Ces évolutions témoignent d’un engagement collectif, constructeurs et régulateurs réunis, pour limiter l’impact des transports sur la qualité de l’air. Un effort qui, à chaque étape, réclame des investissements et une remise à plat des méthodes de production.
Impact de la norme Euro 6 sur l’environnement et l’économie
Réduction des émissions polluantes
Depuis sa mise en œuvre, la norme Euro 6 a permis une chute rapide et concrète des émissions de NOx et de particules fines. Dans les grandes villes européennes, la qualité de l’air s’est nettement améliorée. Les maladies respiratoires et cardiovasculaires, souvent aggravées par la pollution automobile, reculent peu à peu. Les zones à faibles émissions (ZFE) instaurées dans plusieurs agglomérations limitent l’accès des véhicules les plus polluants, accélérant l’adoption de modèles plus respectueux de l’environnement.
Conséquences économiques
Pour les constructeurs, se conformer à Euro 6 a nécessité d’ouvrir des budgets colossaux en recherche et développement. Ces investissements se retrouvent logiquement dans le prix des voitures neuves. Acheter un véhicule répondant à la norme Euro 6 coûte plus cher, mais c’est aussi le prix d’une technologie plus propre. Cette période d’adaptation stimule aussi la créativité : nouveaux moteurs, solutions hybrides, innovations en tout genre naissent de cette pression réglementaire.

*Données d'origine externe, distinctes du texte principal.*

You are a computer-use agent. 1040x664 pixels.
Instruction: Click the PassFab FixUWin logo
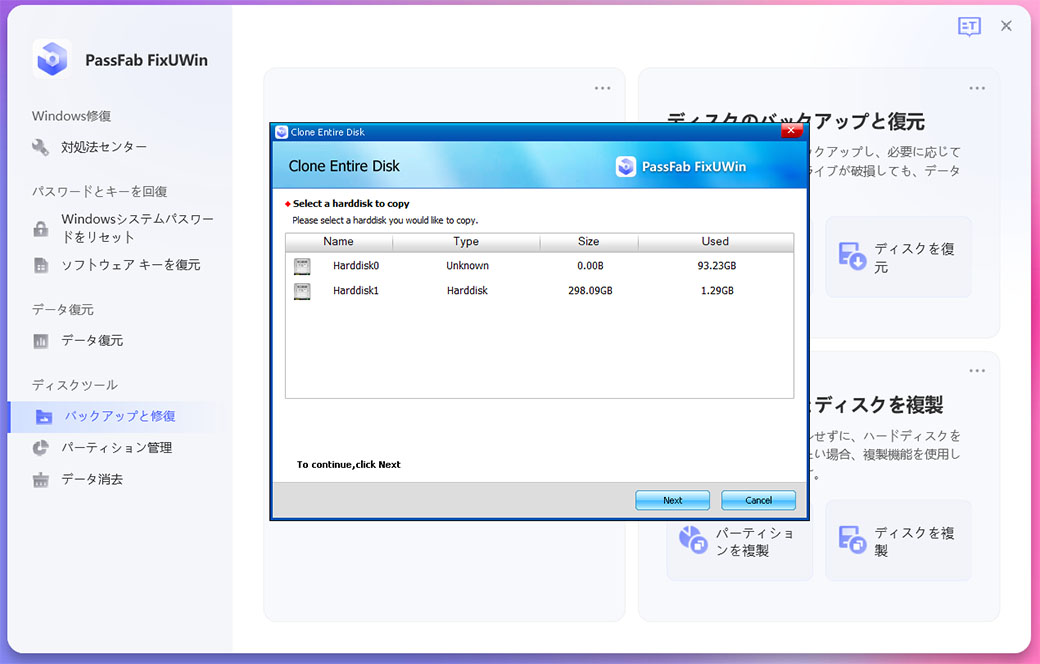pyautogui.click(x=51, y=60)
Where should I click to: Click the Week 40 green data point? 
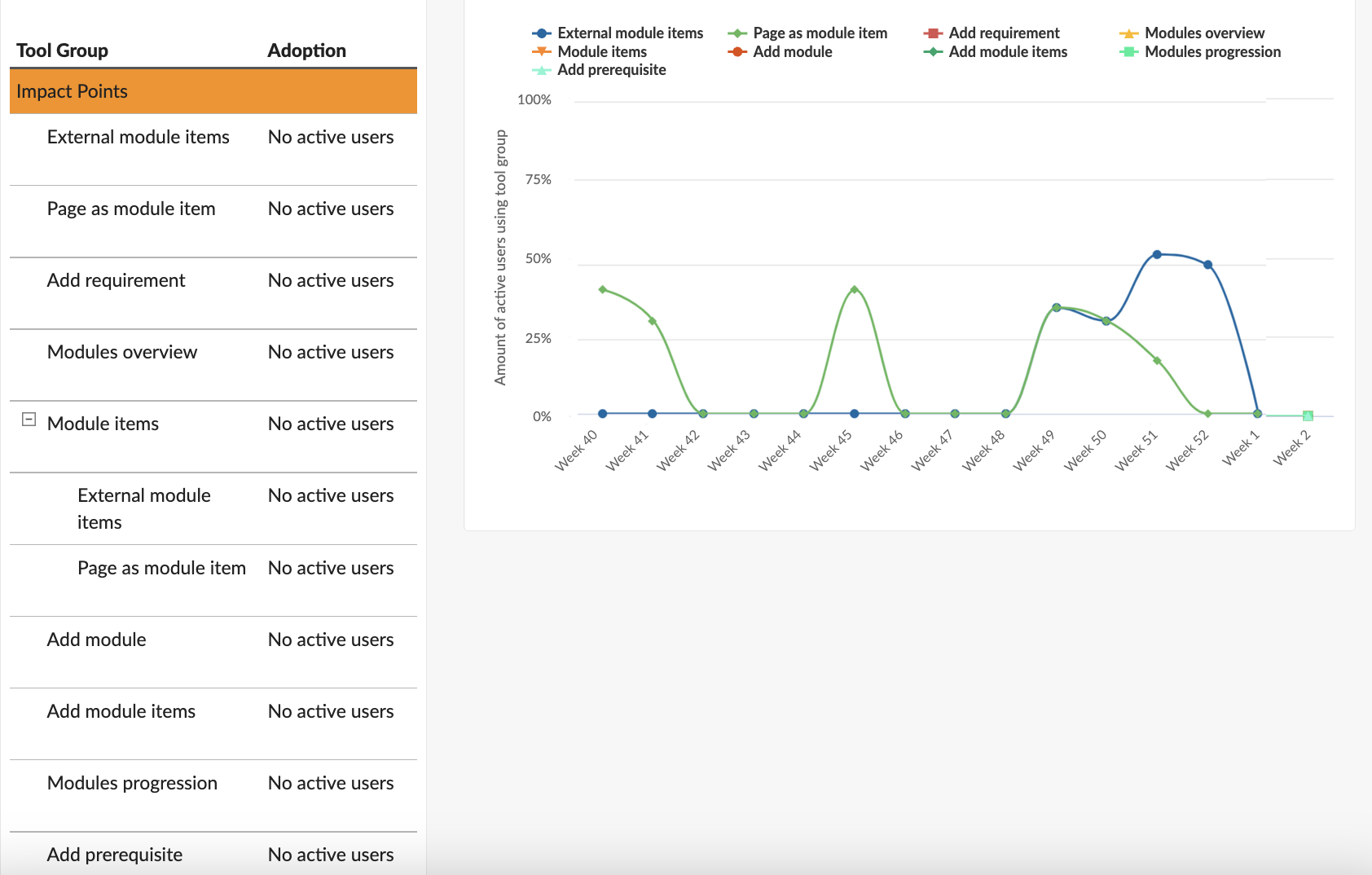click(x=603, y=289)
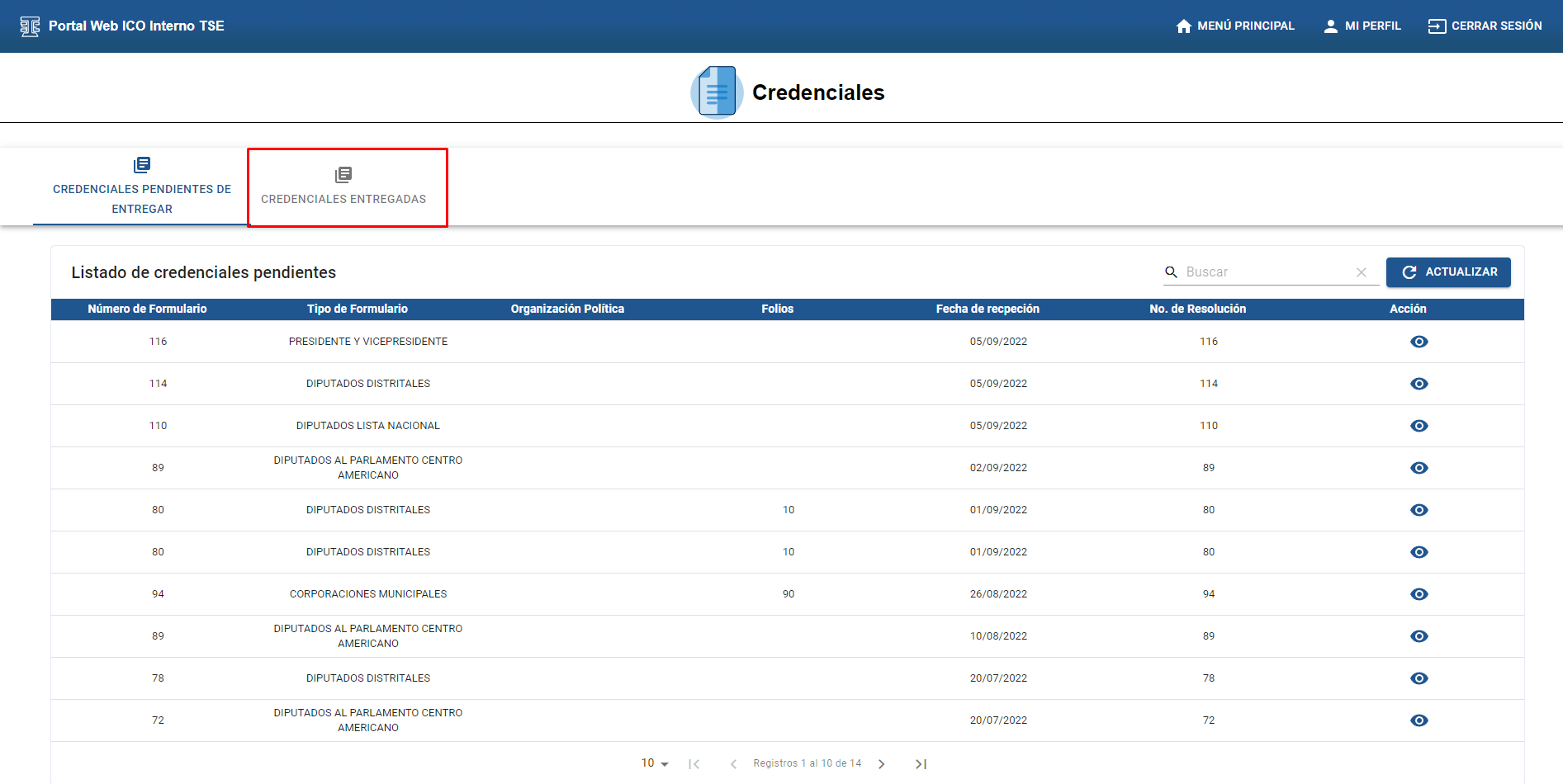The height and width of the screenshot is (784, 1563).
Task: Select Credenciales Pendientes de Entregar tab
Action: point(142,188)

Vignette Crit’Air et restrictions de circulation
La vignette Crit’Air permet de distinguer d’un coup d’œil les véhicules selon leur niveau d’émission. Elle facilite l’application des restrictions dans les ZFE, où les modèles classés Crit’Air 4 et 5 voient leur accès limité, voire interdit. Cette classification accélère le renouvellement du parc automobile. Les propriétaires de véhicules anciens, souvent plus polluants, n’ont parfois d’autre choix que de passer à un modèle plus récent ou moins émetteur, contribuant à une mobilité plus responsable.
Perspectives futures
À l’horizon 2030, le secteur automobile se prépare à franchir une nouvelle étape avec l’application de la norme Euro 7. Les exigences seront encore plus strictes, poussant les motoristes à inventer des solutions toujours plus performantes. Une trajectoire qui ne laisse guère de place à l’immobilisme, et qui annonce une décennie de transformation profonde pour l’industrie et pour nos villes.